Saved entries

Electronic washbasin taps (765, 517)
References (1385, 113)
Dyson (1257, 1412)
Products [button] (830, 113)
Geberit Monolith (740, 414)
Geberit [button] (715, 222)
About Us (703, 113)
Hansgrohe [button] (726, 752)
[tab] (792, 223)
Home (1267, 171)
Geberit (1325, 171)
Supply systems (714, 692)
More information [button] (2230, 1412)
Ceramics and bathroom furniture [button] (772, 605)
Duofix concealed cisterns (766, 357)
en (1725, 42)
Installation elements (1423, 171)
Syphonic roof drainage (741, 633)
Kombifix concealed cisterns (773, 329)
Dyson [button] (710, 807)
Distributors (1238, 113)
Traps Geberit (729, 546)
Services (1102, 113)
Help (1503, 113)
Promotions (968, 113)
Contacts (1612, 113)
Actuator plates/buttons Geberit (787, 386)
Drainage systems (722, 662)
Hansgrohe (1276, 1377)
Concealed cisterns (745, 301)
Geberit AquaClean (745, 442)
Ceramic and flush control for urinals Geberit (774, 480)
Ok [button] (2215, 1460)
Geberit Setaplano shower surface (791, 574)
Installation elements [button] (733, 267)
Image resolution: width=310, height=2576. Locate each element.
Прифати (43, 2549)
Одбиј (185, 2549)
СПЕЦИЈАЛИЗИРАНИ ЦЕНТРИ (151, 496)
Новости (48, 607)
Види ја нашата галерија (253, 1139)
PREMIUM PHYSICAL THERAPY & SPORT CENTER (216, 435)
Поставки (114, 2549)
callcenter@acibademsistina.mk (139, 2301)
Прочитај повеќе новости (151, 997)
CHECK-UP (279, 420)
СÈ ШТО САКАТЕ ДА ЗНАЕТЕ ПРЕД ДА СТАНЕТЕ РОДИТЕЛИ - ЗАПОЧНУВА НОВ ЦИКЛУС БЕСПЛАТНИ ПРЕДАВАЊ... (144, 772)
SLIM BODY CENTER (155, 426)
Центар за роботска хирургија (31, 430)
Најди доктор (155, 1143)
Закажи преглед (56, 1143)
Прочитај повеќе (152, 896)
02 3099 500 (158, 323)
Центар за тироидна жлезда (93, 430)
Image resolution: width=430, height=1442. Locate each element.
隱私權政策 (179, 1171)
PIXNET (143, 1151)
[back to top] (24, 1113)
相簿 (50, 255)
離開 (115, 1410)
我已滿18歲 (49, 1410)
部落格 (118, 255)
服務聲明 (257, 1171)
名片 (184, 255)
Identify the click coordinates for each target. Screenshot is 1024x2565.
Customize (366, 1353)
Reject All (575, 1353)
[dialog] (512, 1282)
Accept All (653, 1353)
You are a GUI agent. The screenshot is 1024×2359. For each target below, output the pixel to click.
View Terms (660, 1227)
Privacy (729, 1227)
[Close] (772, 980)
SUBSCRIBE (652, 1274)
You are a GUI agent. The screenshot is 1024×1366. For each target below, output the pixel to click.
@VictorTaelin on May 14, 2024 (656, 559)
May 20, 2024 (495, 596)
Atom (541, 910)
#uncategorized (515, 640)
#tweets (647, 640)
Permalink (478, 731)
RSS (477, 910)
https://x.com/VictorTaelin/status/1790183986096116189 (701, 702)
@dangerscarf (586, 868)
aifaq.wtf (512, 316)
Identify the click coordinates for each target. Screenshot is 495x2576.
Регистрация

(What you will do): Exactly as they stand, please print the lines from the first line of the records above down to the line that includes "Ceramics and bathroom", both of those included and no others.

(Expected output):
Electronic washbasin taps (765, 517)
References (1385, 113)
Dyson (1257, 1412)
Products [button] (830, 113)
Geberit Monolith (740, 414)
Geberit [button] (715, 222)
About Us (703, 113)
Hansgrohe [button] (726, 752)
[tab] (792, 223)
Home (1267, 171)
Geberit (1325, 171)
Supply systems (714, 692)
More information [button] (2230, 1412)
Ceramics and bathroom furniture [button] (772, 605)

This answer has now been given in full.